The drop-off points to an economic slowdown on top of the secular challenges faced by the industry. The second worst decline in advertising revenue occurred in 2001 when it fell 9.0%.

Total advertising revenue in 2007 -- including online revenue -- decreased 7.9% to $45.3 billion compared to the prior year.
Hope y'all took my advice and unloaded those MSM stocks kids.

The Phantom

Thursday, March 27, 2008

Mohawk Smuggling Society busted.

Another big raid in Kahnawake, another bunch of guns and drugs seized.

Barrels of marijuana worth an estimated $1-million, bundles of $2 -illion in cash, assault rifles, three grenade launchers and some brass knuckles were seized in the operation which mobilized 300 officers.

Along with the nearly 115 kilograms of pot, police also seized 10 luxury vehicles, including high-end SUVs and at least one sports car, a Ford GT worth $250,000.

Is it just me, or does that seem like a pretty small haul for the biggest guns/smokes/drugs pipeline in the country?

The Phantom

Peking Olympics boycot? What is that, a question?

Apparently the mainstream media is still wondering, 180+ dead Tibetans later, if we should be boycotting the Chicom Olympics this year. They must be thinking, "Gee, we'll miss out on all that awesome ad revenue!"

By boycotting the opening ceremony -- and urging other nations to do the same -- Canada would help diminish the value of the Olympics as a propaganda tool for the Chinese government. Beijing is anxious for the event to be seen as a sort of coming-of-age party -- de facto proof that China has been accepted into the community of civilized nations. By boycotting the opening ceremonies, the message would be very different: We are sending our athletes to the Olympics because Beijing, regrettably, is the location the International Olympic Committee (IOC) selected -- but we are holding our nose while doing so.

We should be prepared to do more, too. If China's actions in Tibet (or anywhere else) becoming bloodier --if we begin to witness atrocities on the scale of the 1989 Tiananmen Square killings -- then Canada should boycott the Games outright.

Personally, my boycott started when the IOC announced China as the location. I own not a single thing with the Olympic logo on it, I contribute nothing to any organization even peripherally associated with the Olympic movement. I encourage everyone else to do the same.

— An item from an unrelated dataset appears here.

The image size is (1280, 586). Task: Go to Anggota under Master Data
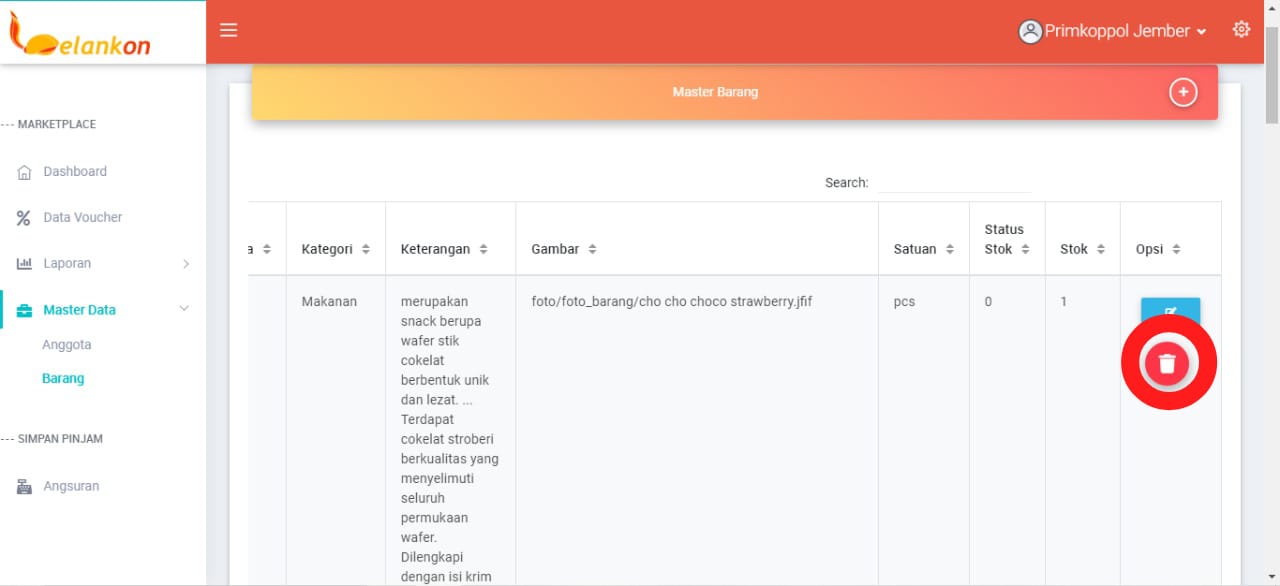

There is no compelling reason why we should overlook the bad behavior they have already perpetrated on their serf-like population, not to mention their appalling destruction of their own air and water supplies. If you pollute all the water with sulphuric acid and heavy metals, you think there might be a rice famine some day soon? Wouldn't be the first time, eh? Great Leap Forward ring a bell with anybody? Famine, government caused it on purpose, millions died?

That happened when I was a kid. This stuff is not ancient history my friends, this is not WWII atrocities gone moldy with age. This is recent stuff. The pricks who did it are not only still alive, they are still in the government and still doing it.

Bottom line my friends: The International Olympic Committee is happy to look the other way for tyrants and ALWAYS HAS BEEN. They had the Olympics in Berlin too one time, look how that turned out. Those linked rings represent collusion with oppressive dictators, not the "brotherhood of sport".

One does not engage evil, compromise with it, do business with it or even countenance its existence. One hunts it down and kills it. We should be laying siege to Beijing, not helping them stage a propaganda circus. There should be Canadian aircraft carriers in the China straits enforcing a blockade of their ports.

What's that? We don't have aircraft carriers you say? Yes I know. We used to, but now we don't. We used to do battle with tyrants as well. But now we buy all our manufactured goods from them.

Just imagine along with Uncle Phantom for a second, containers arriving addressed to Walmart. Instead of a big red star on the side there's a swastika. The goods weren't made by slave labor in Duckbill Province, China, they were made by slave labor in Eastern Europe. Instead of that unintelligible Chinese slogan on the side it says "Ein Volk, Ein Riche, Ein Fuhrer!" Or maybe "Arbeit Macht Frei.", I always liked that one. Kind of sums up the whole thing in a nice little package.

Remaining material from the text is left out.